Wild & The Moon | Paris, Dubai, Abu Dhabi and Amsterdam

In January 2022, Wild & The Moon opened on the Van Woustraat in Amsterdam (link to article in title) and at the end of this year it also opened a restaurant on the Zuidas, Amsterdam’s business district. It is an iconic French food concept with a 100% vegan and gluten-free range. They now have 10 branches in Paris, three in Dubai and Abu Dhabi. The menu is 100% plant-based and 100% gluten-free: from the juices, super bowls, soups and salads to the desserts and snacks. All products are homemade and made from wild, organic, local and pure ingredients. No refined sugars, chemicals or GMO’s are added into their products, and no gluten and no milk are used.

The Ketchup Project

Ketchup is part of a good burger. We spotted a sustainable, honest product, The Ketchup Project. More than 50% of fruit and vegetable harvests in Kenya are thrown away due to unstable sales markets. To reduce waste and post-harvest losses, The Ketchup Project develops local hubs to dry tomatoes and mangoes to extend the fruit’s shelf life by 1.5 years to ensure the entire harvest can be utilized. The project now has three flavors of ketchup, developed with Michelin-starred chef Mohsine Korich: tomato ketchup, mango ketchup and smokey ketchup. The ketchup is for sale at (web) stores such as Picnic, Bidfood and Instock Market, it can also be tasted at various catering establishments in the Netherlands and is part of the HelloFresh meal boxes. It is a sustainable, healthy and fair alternative to the common ketchups in the Netherlands, which are often produced in China in an environmentally and human-unfriendly way. Have you tasted it yet?

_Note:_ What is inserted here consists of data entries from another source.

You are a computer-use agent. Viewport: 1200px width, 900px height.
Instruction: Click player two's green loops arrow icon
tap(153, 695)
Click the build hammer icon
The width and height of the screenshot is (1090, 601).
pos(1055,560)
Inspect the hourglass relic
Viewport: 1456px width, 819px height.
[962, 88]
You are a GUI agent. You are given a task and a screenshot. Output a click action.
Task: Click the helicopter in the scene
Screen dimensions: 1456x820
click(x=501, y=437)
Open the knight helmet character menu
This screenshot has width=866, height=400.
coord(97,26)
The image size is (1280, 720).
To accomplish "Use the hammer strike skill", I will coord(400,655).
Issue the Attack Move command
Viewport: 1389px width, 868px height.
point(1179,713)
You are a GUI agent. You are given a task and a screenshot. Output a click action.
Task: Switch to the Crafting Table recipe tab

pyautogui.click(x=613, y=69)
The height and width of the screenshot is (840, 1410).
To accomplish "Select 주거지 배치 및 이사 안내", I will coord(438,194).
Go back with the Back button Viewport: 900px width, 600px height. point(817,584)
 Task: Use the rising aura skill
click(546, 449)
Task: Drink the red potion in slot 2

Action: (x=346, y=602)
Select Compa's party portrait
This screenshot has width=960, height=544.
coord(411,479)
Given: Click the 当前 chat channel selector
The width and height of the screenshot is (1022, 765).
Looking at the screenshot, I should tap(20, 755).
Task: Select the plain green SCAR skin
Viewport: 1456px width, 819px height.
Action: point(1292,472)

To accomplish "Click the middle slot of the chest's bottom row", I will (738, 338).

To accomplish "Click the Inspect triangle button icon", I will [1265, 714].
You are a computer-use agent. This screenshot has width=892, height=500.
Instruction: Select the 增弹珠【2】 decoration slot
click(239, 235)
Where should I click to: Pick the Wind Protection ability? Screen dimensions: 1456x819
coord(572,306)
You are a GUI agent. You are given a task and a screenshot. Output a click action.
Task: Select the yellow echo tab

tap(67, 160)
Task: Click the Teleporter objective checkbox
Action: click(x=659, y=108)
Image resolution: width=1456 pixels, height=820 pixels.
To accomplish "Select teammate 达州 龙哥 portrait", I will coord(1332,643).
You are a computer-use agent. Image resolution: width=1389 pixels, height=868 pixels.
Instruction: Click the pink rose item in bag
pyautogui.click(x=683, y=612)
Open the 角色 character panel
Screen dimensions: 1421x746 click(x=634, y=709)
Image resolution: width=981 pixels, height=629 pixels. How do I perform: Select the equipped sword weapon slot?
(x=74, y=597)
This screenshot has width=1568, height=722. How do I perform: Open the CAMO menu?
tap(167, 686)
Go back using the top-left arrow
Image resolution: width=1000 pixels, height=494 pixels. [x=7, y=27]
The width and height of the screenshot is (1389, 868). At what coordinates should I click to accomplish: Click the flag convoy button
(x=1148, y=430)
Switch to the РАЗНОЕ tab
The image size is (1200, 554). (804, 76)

Climate neutral burger by Hans im Glück

We recently wrote about Hans im Glück, a burger restaurant in Germany. Since they opened in 2010, they have been pioneering the industry in terms of sustainability. For example, they have a wide range of vegetarian and vegan dishes, a burger created with insect pate and biodegradable drinking straws.

In addition to this, they have also been serving the WEGWEISER, their climate neutral burger, for some time. It is a vegetarian burger made from falafel and is served on a brioche bun with different vegetables and sauce. Sounds delicious doesn’t it?